We’ll use the Boston dataset and create a binary outcome for our regression problem.
And of course, we’ll train a super_learner()
to these
binary outcomes.
To handle binary outcomes, we need to adjust the method for determining
weights. This is because we don’t want to use the default
mse()
loss function, but instead we should to rely on using
the negative log likelihood loss on the held-out data. To do this
appropriately in the context of binary data, we use the
determine_weights_for_binary_outcomes()
function provided
by nadir.
data('Boston', package = 'MASS')
# create a binary outcome to predict
Boston$high_crime <- as.integer(Boston$crim > mean(Boston$crim))

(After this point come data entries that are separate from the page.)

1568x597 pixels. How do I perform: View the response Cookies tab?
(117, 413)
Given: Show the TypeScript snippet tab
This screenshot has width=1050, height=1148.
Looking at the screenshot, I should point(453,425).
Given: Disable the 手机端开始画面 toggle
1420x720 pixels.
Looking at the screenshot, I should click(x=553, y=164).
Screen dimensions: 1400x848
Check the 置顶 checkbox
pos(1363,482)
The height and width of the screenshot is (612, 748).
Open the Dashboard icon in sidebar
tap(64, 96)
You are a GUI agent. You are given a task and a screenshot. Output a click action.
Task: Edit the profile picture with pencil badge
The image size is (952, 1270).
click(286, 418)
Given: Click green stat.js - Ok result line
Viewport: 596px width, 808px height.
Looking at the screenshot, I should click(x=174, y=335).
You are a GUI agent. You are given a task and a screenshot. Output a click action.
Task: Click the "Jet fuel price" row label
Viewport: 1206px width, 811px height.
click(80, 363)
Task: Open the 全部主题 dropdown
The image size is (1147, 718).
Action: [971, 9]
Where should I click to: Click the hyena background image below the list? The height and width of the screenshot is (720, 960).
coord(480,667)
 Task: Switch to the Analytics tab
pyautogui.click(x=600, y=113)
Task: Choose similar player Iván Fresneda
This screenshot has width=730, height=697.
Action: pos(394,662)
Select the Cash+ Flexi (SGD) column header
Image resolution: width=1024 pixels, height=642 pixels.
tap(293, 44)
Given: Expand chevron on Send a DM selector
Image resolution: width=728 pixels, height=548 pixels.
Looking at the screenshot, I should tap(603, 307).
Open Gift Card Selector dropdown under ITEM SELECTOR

data <- Boston |> dplyr::select(-crim)
# train a super learner on a binary outcome
trained_binary_super_learner <- super_learner(
data = data,
formula = high_crime ~ nox + rm + age + tax + ptratio,
learners = list(
logistic = lnr_logistic, # the same as a lnr_glm with extra_learner_args
# set to list(family = binomial(link = 'logit'))
# for that learner
rf = lnr_rf_binary, # random forest
lm = lnr_lm), # linear probability model
outcome_type = 'binary',
verbose = TRUE
)
# let's take a look at the learned weights
trained_binary_super_learner$learner_weights
#> logistic rf lm
#> 1.000000e+00 2.691182e-16 4.748858e-20
# what are the predictions? you can think of them as \hat{P}(Y = 1 | X).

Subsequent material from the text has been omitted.